Chris Martinez

Personal information
- Date of birth: December 25, 1970 (age 55)
- Place of birth: Parker, Colorado, United States
- Height: 6 ft 2 in (1.88 m)
- Position: Defender

College career
- Years: Team / Apps / (Gls)
- 1989–1992: Clemson Tigers

Senior career*
- Years: Team / Apps / (Gls)
- 1993–1997: Colorado Foxes
- 1994–1996: Wichita Wings (indoor) / 79 / (27)
- 1997–2001: Colorado Rapids / 108 / (0)
- 1999: → MLS Pro 40 (loan) / 3 / (0)

Managerial career
- 2018–2021: Sporting Kansas City II (assistant)
- 2022: Houston Dynamo (assistant)

= Chris Martinez (soccer) =

American soccer player

Chris Martinez is an American retired soccer defender who played professionally in the American Professional Soccer League, National Professional Soccer League and Major League Soccer.

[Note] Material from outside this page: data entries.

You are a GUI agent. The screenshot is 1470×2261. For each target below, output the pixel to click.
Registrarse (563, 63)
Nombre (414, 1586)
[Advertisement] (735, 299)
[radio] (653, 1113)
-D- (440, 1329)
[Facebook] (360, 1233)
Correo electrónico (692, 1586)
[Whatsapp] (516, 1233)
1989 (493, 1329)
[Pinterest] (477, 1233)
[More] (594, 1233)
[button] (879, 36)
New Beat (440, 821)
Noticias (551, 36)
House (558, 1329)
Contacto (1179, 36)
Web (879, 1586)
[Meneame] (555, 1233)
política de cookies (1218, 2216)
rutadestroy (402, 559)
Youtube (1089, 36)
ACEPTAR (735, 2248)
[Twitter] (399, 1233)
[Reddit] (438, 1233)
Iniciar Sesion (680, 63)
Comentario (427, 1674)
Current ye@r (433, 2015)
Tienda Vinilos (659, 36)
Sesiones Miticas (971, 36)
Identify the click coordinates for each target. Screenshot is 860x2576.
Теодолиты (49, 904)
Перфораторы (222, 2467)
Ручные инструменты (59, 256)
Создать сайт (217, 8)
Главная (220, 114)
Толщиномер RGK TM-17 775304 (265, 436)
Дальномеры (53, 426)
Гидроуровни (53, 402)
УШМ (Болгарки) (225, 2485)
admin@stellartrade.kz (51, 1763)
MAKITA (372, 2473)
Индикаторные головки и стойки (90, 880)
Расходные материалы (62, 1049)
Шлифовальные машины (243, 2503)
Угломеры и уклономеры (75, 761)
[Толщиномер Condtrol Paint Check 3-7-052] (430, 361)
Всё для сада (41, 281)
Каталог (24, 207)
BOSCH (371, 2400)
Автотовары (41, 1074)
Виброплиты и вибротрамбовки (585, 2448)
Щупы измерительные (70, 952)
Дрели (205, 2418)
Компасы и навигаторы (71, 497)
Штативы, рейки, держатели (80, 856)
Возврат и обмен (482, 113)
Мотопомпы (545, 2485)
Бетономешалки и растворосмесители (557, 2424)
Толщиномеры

Martinez graduated from Ponderosa High School in Parker, Colorado. He attended Clemson University, where he played on the men's soccer team from 1989 to 1992. In June 1993, he signed with the Colorado Foxes of the American Professional Soccer League and was part of the Foxes championship team. He would play every season until called up to the Colorado Rapids in 1997. In October 1994, he signed with the Wichita Wings of the National Professional Soccer League. Martinez played two winter indoor seasons with the Wings. In June 1997, the Rapids called Martinez up from the Foxes. He remained with the Rapids through the 2001 season.

On 13 January 2022, Martinez joined Houston Dynamo as an assistant coach. After just 29 matches, he was fired on September 5.